The first person I thought of when I saw this week’s prompt was my grandmother, Malzie Elizabeth Silcox Hahn. She was my dad’s mother and an amazing cook.
Now, I’m not talking about gourmet cooking. It was ordinary food, but she had a special touch with it. Holidays were extra special when we got to visit Grandma and Papa Hahn. The table would be laden with Southern traditional food – Turkey, potato salad (she’d make some without onions for me and one of my uncles who didn’t like onions either), Fordhook lima beans, and cornbread, just to name a few items. And the desserts! Banana pudding (my dad’s favorite). Mississippi Mud Cake (my favorite). Boy, I miss those days.

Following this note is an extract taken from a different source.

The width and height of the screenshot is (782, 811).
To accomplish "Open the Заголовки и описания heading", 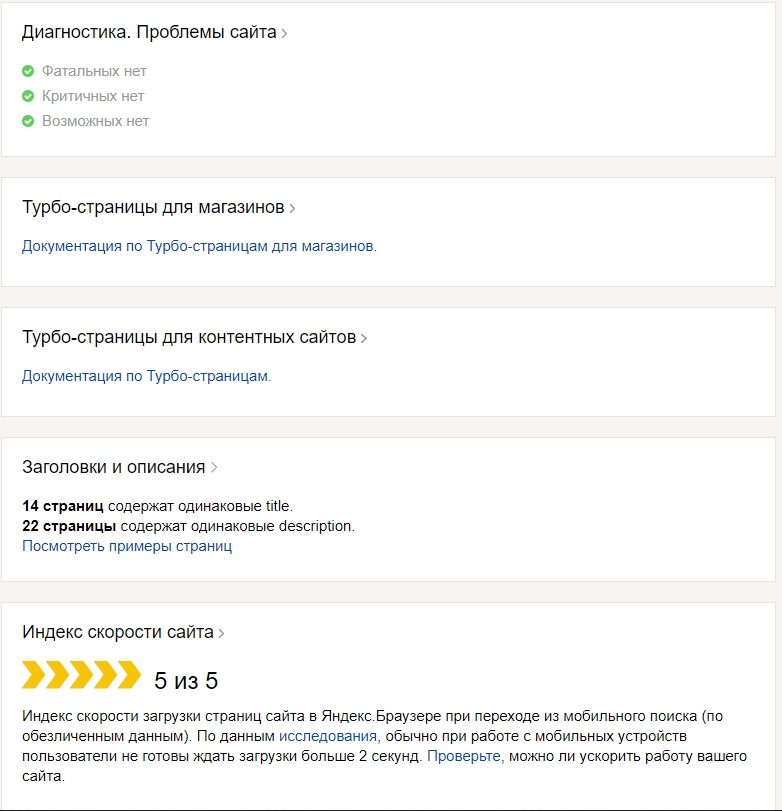I will (113, 467).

Malzie was born on June 19, 1919 to Dave Silcox and Annie Olive Givens. It was always said she was born in Gateswood, Baldwin County, Alabama, but I found one Alabama birth record that says she was born in Muscogee, Escambia County, Florida. (“Alabama, County Birth Registers, 1881-1930,” database, FamilySearch (https://familysearch.org/ark:/61903/1:1:WXTY-LBZM : 12 December 2019))
She married my grandfather, Charles Theodore Hahn, on Christmas Eve, 1933. When she was just 14 and a half years old. My dad came along on December 2, 1934. In all, they had five sons and two daughters.
Malzie was a working woman; she spent 27 years in the bag plant at St. Regis Paper Mill in Cantonment, Escambia County, Florida. I’m not sure when she started working at St. Regis; on the 1945 Census, she is listed as a housewife.
I remember once I was visiting when one of my relatives, I think a second cousin, was getting married. Grandma was helping with the food, and I got put to work, icing a layered sandwich with Neufchâtel cheese. It was the first time I had ever heard of that kind of cheese, and I thought it was so good. Plus, the sandwich that looked like a cake was a new one on me as well.
Occasionally, I will make her Mississippi Mud Cake. She got the recipe, so I’m told, from a Bell’s Best Cookbook. My mom copied it from the book onto an index card, and then mom copied it out for me when I moved away. Making it reminds me of Grandma, and makes the eating of it that much sweeter, too.